The expression of SNC1 is induced by all seven PTI-inducing molecular patterns tested, flg22, elf18, Pep1, nlp20, OGs, CO8, and 3-OH-FA, according to an RNA sequencing (RNA-seq) dataset (Figure 4A; Bjornson et al., 2021). All these seven patterns induced the SNC1 transcript within 30 min post-treatment (Figure 4A). Four molecular patterns, flg22, elf18, Pep1, and nlp20, induced a more drastic and prolonged SNC1 expression compared with the other three (Figure 4A). Therefore, we tested whether or not SNC1 has an effect on PTI by analyzing both the expression of PTI marker genes and the early ROS production in the snc1-11 and snc1-12 mutants after flg22 treatment. Two PTI-responsive genes FLG22-INDUCED RECEPTOR-LIKE KINASE 1 (FRK1) and WRKY29 were quickly induced by flg22 at 1 h after treatment in the WT, which is consistent with a previous report (Figure 4, B and C; Bjornson et al., 2021). The snc1 LOF mutants had a WT expression level of FRK1 and WRKY29, although their expression in one mutant allele exhibited a significant difference from the WT at some time points (Figure 4, B and C). ROS production was also compared between the WT and the snc1 LOF mutants. Its induction occurred at 14 min post-flg22 treatment in the WT, and the snc1-11 and snc1-12 mutants had a comparable ROS accumulation as to the WT (Figure 4D). These data indicate that SNC1 does not have a significant role in flg22 triggered-early defense responses.
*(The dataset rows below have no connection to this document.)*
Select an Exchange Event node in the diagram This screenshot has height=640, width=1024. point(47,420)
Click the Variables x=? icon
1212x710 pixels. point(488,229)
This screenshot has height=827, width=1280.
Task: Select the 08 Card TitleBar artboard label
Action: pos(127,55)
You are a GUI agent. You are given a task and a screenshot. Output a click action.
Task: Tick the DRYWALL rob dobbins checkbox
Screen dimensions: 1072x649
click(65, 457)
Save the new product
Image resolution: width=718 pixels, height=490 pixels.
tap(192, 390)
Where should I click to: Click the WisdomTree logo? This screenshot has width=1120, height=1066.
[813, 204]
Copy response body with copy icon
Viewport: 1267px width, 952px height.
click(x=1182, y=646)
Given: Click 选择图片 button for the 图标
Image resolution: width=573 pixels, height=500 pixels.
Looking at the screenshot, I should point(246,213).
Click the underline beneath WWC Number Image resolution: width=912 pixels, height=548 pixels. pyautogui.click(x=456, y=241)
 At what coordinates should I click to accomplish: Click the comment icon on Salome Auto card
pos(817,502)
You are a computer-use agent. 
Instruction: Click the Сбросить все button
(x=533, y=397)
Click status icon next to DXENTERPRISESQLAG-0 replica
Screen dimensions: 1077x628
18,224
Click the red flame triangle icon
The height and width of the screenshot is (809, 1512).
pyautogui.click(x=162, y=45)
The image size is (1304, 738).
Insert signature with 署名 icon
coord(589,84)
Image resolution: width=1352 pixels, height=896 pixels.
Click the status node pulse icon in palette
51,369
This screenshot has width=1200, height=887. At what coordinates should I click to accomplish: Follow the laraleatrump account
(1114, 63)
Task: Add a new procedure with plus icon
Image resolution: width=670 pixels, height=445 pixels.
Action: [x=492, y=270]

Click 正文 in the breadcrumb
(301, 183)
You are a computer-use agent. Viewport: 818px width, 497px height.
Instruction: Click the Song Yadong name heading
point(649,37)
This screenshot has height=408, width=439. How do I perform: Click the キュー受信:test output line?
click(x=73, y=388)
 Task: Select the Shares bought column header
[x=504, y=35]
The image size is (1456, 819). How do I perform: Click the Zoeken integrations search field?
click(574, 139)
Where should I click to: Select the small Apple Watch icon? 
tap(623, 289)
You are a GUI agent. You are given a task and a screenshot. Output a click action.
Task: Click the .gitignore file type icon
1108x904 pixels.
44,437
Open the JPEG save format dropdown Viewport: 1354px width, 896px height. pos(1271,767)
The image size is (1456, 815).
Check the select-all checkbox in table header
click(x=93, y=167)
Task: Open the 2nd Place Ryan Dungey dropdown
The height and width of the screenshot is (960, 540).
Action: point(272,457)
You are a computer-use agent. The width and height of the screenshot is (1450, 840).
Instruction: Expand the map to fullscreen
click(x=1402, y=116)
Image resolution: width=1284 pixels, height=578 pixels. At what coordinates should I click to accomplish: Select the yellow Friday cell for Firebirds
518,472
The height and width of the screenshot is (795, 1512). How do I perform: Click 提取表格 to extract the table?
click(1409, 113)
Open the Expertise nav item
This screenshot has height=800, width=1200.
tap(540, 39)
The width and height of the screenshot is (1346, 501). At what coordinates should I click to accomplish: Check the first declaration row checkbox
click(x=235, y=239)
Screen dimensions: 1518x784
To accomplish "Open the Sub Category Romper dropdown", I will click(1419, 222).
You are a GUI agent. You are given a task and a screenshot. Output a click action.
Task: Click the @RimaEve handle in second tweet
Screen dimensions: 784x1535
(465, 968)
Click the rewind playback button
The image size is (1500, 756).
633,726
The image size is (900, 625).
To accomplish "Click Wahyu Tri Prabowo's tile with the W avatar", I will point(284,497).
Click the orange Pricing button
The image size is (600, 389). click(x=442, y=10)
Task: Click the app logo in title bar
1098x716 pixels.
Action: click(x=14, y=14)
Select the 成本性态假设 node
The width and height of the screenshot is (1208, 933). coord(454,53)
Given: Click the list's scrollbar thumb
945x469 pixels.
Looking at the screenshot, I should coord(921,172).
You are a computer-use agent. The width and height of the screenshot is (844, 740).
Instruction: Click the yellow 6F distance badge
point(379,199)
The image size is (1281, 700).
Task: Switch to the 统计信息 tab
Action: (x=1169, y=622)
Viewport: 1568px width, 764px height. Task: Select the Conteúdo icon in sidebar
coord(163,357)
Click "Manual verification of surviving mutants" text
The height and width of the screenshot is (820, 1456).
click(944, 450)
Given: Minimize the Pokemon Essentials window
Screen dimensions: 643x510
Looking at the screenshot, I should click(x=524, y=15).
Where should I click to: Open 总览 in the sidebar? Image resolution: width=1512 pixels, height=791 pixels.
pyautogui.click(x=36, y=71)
The E93 catalytic residue of SNC1 is important for autoimmunity from SNC1-1

NADase activity of the TIR domain of SNC1 has been shown to be required for cell death induction when heterogeneously expressed in Nicotiana benthamiana (N. ben) plants. We asked if the NADase activity of SNC1 is required for its function in Arabidopsis. We resorted to the active form of the SNC1 protein, SNC1-1, for structure–function studies because it causes a more trackable phenotypic effect than the wild-type SNC1 especially considering the large phenotypic variations of transgenic plants carrying the SNC1 transgene (Zhu et al., 2010a, 2010b). The glutamate 93 (E93) residue, designated as E84 in Horsefield et al. (2019), of the protein from the primary transcript (annotation in TAIR 11) is the putative NADase catalytic site and is also important for the putative 2′,3′-cAMP/cGMP synthetase activity. This E93 residue was mutated to alanine (A) in the gain-of-function form SNC1-1 (Figure 5A). SNC1-1 and the E93A form of SNC1-1 (SNC1-1^E93A) were expressed as GFP fusions under the SNC1 native promoter, and the resulting pSNC1:SNC1-1:GFP (SNC1-1-GFP) and pSNC1:SNC1-1-E93A:GFP (SNC1-1^E93A-GFP) were transformed into Col-0. The T1 plants of SNC1-1-GFP/Col and SNC1-1^E93A-GFP/Col exhibited reduced rosette growth to varying degrees. Based on the rosette size, they were categorized into four groups, A (largest) and B–D (smallest) (Figure 5B). The effect of a transgene was measured by the growth inhibition score defined by “0×A% + 1×B% + 2×C% + 3×D%” from all T1 plants with this transgene (Figure 5C). The SNC1-1^E93A-GFP had a growth inhibition score of 131% and SNC1-1-GFP had a score of 153% in Col-0 (Figure 5C). This indicates that both of the SNC1-1 forms inhibit plant growth but SNC1-1^E93A has a lower activity than SNC1-1.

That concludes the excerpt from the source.